Lady Audley's Secret

Lady Audley's Secret Irony

Lady Audley's explanation of where George is buried (Situational Irony)

Just before Robert leaves her at the madhouse in Belgium, Lady Audley finally reveals where George's body can be found: at the bottom of the well at Audley Court. This information is what Robert has been searching for for so long. Ironically, however, it actually doesn't bring him any peace, and only creates a new dilemma. Robert has already resolved not to press charges against Lady Audley, because he does not want to cause a scandal. If he has George's body retrieved in order to lay him to rest, a murder investigation will ensue. It seems that the long awaited revelation will actually not make any difference, and George's body will simply be left un-retrieved.

Lady Audley's guilt (Dramatic Irony)

Throughout most of the novel, Lady Audley believes that she is guilty of having killed George. While she is determined to cover this up, it does weigh on her conscience and make her question what sort of person she is. Robert also becomes convinced of her guilt and works very hard to find evidence to prove it.
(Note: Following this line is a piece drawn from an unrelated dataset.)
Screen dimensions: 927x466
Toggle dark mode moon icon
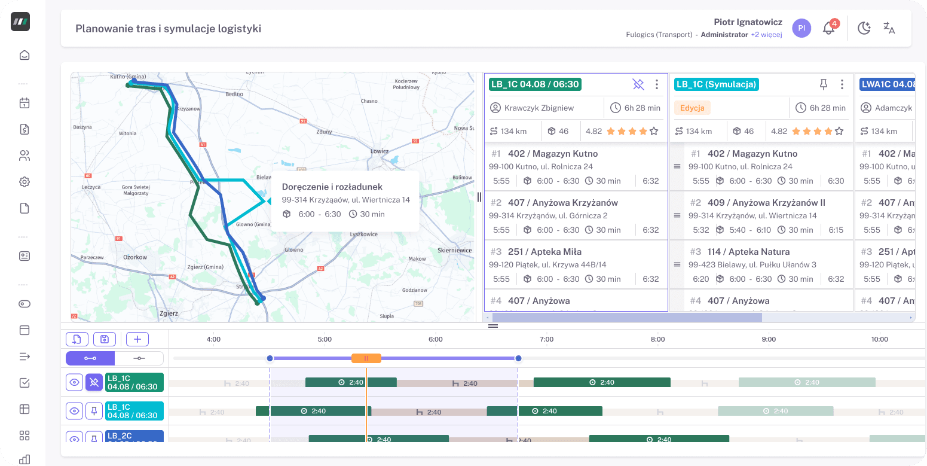click(864, 28)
Ironically, however, it turns out that Lady Audley is not actually a murderer, because George survived. She, Robert, and Phoebe all believed that she was more guilty than she actually was.
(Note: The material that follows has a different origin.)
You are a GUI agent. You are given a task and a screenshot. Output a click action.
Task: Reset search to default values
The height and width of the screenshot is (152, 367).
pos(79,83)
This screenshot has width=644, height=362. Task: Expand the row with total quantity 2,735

The secret (Dramatic Irony)

The title of the novel suggests that it is Lady Audley who is keeping the most important secret, and Robert is certainly convinced that she knows the information that will solve the mystery of George's disappearance. While Lady Audley certainly does have a lot of secrets, and has information about what actually happened that day, it is ironically revealed that she herself does not know the full truth. Luke Marks, who seems to be a relatively insignificant character, is the one who knows the more important secret and who, all along, would have been most able to explain the truth of George's disappearance.
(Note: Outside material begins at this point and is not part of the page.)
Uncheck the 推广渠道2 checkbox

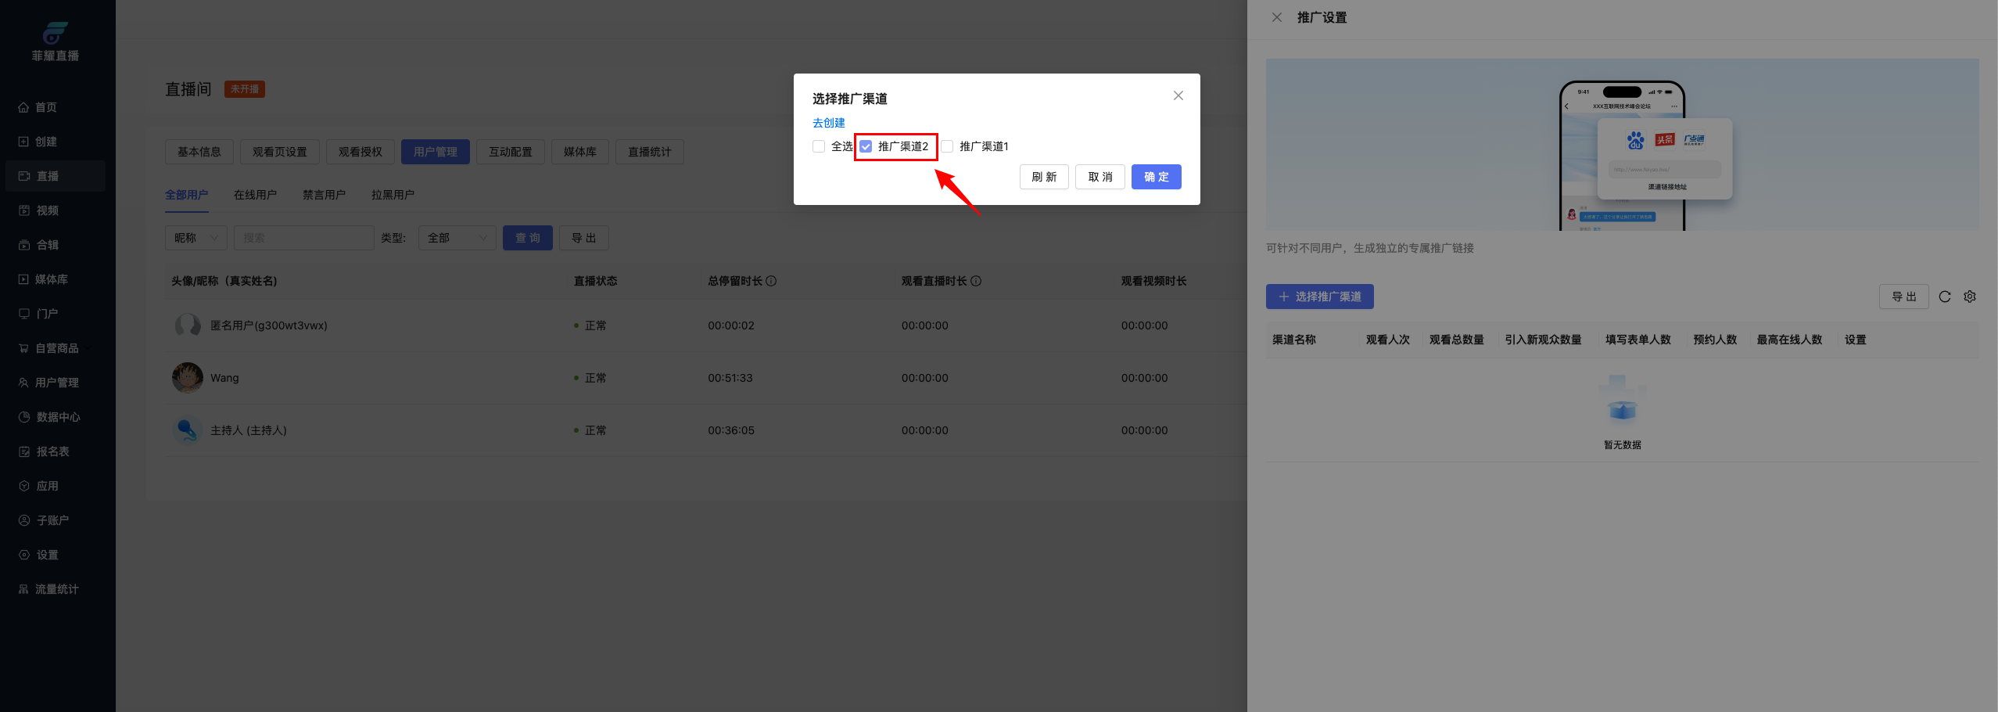(866, 146)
George's return (Dramatic Irony)

Robert assumes throughout the novel that solving the mystery will lead to some kind of reunion with George: either he will know where to go to find him, or he will at least be able to lay his friend's body to rest. When George finally does return to England and shows up at Robert's home, he does so ironically for reasons that have nothing to do with the resolution of the case. George just finally got bored and lonely living in America, and decided to return to see Robert. For all of the work Robert has put into solving the case, in theory, he could have done nothing, and George would still eventually have made his way back to him.